Yesterday’s cleaning tasks occurred after two (2) gins, so I was suffused with the pleasant house-elfy willingness to do more than the minimum. I scrubbed all the toilet bowls, and spritzed/wiped the bowls of three sinks. I spritzed bleachy stuff on a shower curtain and on everything that looked mildewy or potentially mildewy in one (1) bathtub/shower. I cleaned the flat stovetop, and wiped the teakettle, and washed the little mat that goes under the dish soap and various kitchen scrubbies.
Things we have run out of:
• pepperoni
• snack cakes
• fresh fruit
• ground beef
• tortilla chips
Things in peril:
• fruit cups
• fresh vegetables (just baby carrots left)
• cream for coffee
• Kraft macaroni and cheese
• eggs
• pasta
• pasta sauce
• yogurt
• cheese sticks
Things I am very glad I ordered online (but the prices may have changed dramatically since then):
• 4 pounds of chocolate-covered dried cherries (FRUIT!)

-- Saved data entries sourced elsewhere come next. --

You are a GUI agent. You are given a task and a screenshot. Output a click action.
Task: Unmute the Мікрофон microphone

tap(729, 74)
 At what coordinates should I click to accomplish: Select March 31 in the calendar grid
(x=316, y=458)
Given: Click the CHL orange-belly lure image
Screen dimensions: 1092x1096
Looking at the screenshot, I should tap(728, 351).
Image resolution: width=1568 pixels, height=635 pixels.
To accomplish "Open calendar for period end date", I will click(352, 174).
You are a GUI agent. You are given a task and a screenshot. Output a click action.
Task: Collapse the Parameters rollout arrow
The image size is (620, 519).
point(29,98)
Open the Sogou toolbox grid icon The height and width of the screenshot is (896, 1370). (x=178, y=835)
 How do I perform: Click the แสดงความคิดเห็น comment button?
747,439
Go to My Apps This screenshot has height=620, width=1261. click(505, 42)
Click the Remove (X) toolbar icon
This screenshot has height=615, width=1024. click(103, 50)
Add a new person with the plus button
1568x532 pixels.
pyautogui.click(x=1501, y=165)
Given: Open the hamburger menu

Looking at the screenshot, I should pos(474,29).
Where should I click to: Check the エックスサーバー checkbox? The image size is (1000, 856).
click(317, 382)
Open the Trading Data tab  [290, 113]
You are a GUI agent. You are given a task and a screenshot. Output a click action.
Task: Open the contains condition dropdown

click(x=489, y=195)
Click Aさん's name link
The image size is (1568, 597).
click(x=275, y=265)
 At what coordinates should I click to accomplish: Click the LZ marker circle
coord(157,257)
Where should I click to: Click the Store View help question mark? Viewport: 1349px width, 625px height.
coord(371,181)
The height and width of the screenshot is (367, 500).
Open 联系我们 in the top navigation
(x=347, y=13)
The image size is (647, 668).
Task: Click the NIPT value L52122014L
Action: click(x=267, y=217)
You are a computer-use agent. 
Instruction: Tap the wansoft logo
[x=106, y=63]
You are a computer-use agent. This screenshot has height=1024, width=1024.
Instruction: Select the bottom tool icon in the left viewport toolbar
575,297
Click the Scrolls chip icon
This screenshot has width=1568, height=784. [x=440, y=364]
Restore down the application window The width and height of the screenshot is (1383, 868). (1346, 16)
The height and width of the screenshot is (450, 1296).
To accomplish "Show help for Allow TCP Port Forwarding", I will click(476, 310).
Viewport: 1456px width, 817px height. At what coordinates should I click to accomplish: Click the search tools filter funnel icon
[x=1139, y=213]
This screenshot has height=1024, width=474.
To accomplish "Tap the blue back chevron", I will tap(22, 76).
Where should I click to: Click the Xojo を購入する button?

• Olive, Again (Olive Kitteridge is one of my favorite books and I had the sequel on my wish list but the price dropped and I impulse-bought)
• a 24-pack of Ensure Plus (Edward drinks one each day in an effort to maintain or increase his weight)
Pretty soon we will risk the grocery store, but we are trying to go as long as we sensibly can, and we are still in the stage of “It is perfectly reasonable to live a life where one does not have EVERY SINGLE grocery item one prefers to have.” Many, many generations of human beings lived in a world where fresh, varied produce was not a year-round thing, and where Tostitos didn’t even EXIST.
If you are finding yourself in need of an at-home work desk, but you hope to not ALWAYS need an at-home work desk, so you don’t want to invest a lot of money or get a piece of furniture that then you have to get rid of later, I recommend the desk we got Rob for his college apartment:
(image from Amazon.com)
It is not the desk of anyone’s dreams, but it fit our needs exactly: it had to pack up fairly small to fit in our minivan along with a mattress and other things, and it had to be easy to assemble, and it had to come apart again to be brought back home. It’s a folding desk, so it is flat in the box and then you take it out and fold the hinged sides out and there you go. When you’re done with it (at the end of the semester or pandemic), you fold it flat again and shove it under a bed or against the back wall of a closet. And it was under $100. And although it looks a little 1990s Pale Oak in the photos, it is not as bad as I’d expected.
For years I have resisted culling books (though I DO sometimes cull SOME), and part of my inner rationale has been a paranoid imagining of how I’d feel if we were Trapped Indoors Somehow And Couldn’t Get More Books For Some Reason. So this isolation/quarantine situation is basically the fulfillment of that EXACT PARANOID IMAGINING.
Except I suppose I could be ordering books online. But I keep going online to check the price of doing that, and feeling fresh appreciation for libraries. I found three books I wanted on Amazon, and all of them were reasonably priced, and one of them was a bargain book, and it was still $35 for three books. Three books I might not even LIKE! And it was WAY MORE THAN THAT on my local bookstore’s website: SIXTY-FIVE DOLLARS for three books to support my local bookstore!! I can’t face it. I can’t face it! I am too accustomed to bringing home a big pile of books on a whim, and rejecting them one after another if I don’t like them in the first 30 pages or so. I can’t handle the pressure of a $10-25 investment before even starting to read.
Besides, after all those years of saving books with that quarantine/blizzard reasoning, it seems I should at least give that a shot. But first I need to do some work. Did I ever tell you that, when we moved, I packed all our books carefully in boxes according to type and according to how we had them shelved at the old house; and that when we arrived in the new house, Paul opened all the boxes and sorted the books onto shelves in random handfuls based on nothing more than size and whim? So now on a single shelf we have, for example, three of the couple dozen books on the game of Go, and then one of many books on chess, and then five of my literature paperbacks from college, and then half a dozen Bloom County books, and then half a dozen of Paul’s sci-fi paperbacks from college, and then four books about physics, and then an annotated Bible, and then five of the seven Narnia books, and then two of the three medical manuals, and then two survival manuals, and so on.
He could not have discouraged me more if he had set out to do so. We’ve been here 1.25 years, and I have not been able to tackle the books. Really the only way to do it is to take every book off every shelf, make organized piles on the floor, and then put them all back. I can’t face it! I can’t face it! HOW COULD HE DO THIS TERRIBLE THING.
But now that I’m working at the library, there is some appeal to organizing things in roughly library order. Like, not going so far as to put decimal labels on all the non-fiction and have them in a precise order, but putting computer books first, and then self-help, and then religion, and then politics, so forth. And that would be a good quarantine project. So we’ll see.
And once all the fiction is in the same place, I’ll have an orderly way to work on my re-reading, if I want an orderly way. Or at least it’ll be all together so I can see what I have.